Randomness is less probable in a strongly trending stock than in one in a trading range.
Remember however, this is a probability business and there are no certainties in trading.
Richard
 
I also suggest that you concentrate on always limiting any potential loss, rather than guessing at the possible gain. Decide before you enter a trade on what your maximum loss will be.
By controlling your losses you are controlling the cost of doing business. Do that and enter the most promising situations sensibly and the profits usually take care of themselves if you have a good exit strategy.
Richard
 
cpaddon,
I'm not quite sure what Howard means, but if you buy a stock which is falling in price then the simple probability is that it will continue to fall, i.e. it is more likely to continue in its strong trend direction than to reverse. Taken strictly in context that does refute your original trade, imho.
Randomness is less probable in a strongly trending stock than in one in a trading range.
Remember however, this is a probability business and there are no certainties in trading.
Richard

My bad. When I looked it up I thought it was not only very low priced, but also thinly traded. Right on low priced, wrong on thinly traded. Low priced stocks are not my area of expertise, so I'll take other's word that the volume is sufficient to make analysis more than a crap shoot.
 
Irrelevant. It neither confirms nor refutes your trade. Without a strategy, it is a random event.

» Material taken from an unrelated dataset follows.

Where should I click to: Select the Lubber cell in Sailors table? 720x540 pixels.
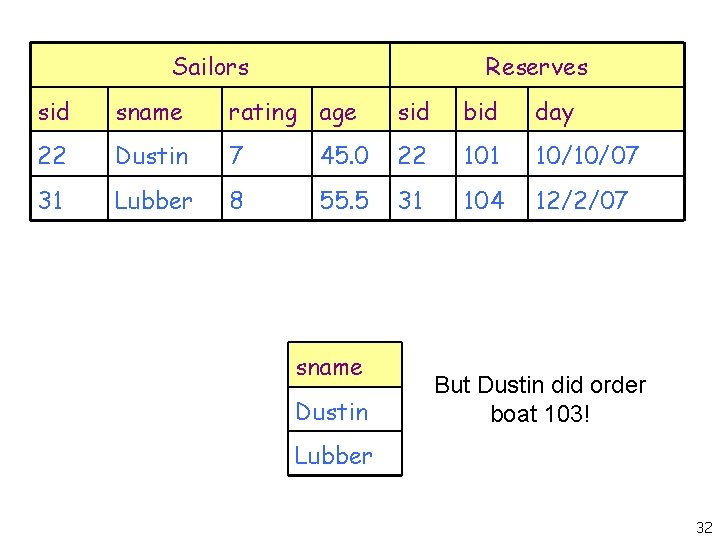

I'm not disagreeing with you on principle, Howard :) , but random events occur irrespective of an individual's strategy; that's why they are random. The market does not care about individual players, but the inexperienced and uninitiated do get their stops run :LOL:
Richard
 
I'm not disagreeing with you on principle, Howard :) , but random events occur irrespective of an individual's strategy; that's why they are random. The market does not care about individual players, but the inexperienced and uninitiated do get their stops run :LOL:
Richard

Stops are a part of a strategy. No stops, incompetent strategy.

Stops get run. Control system theory gives insight on how to the compensate for that. Key concept: delay. Stops should nonetheless be used.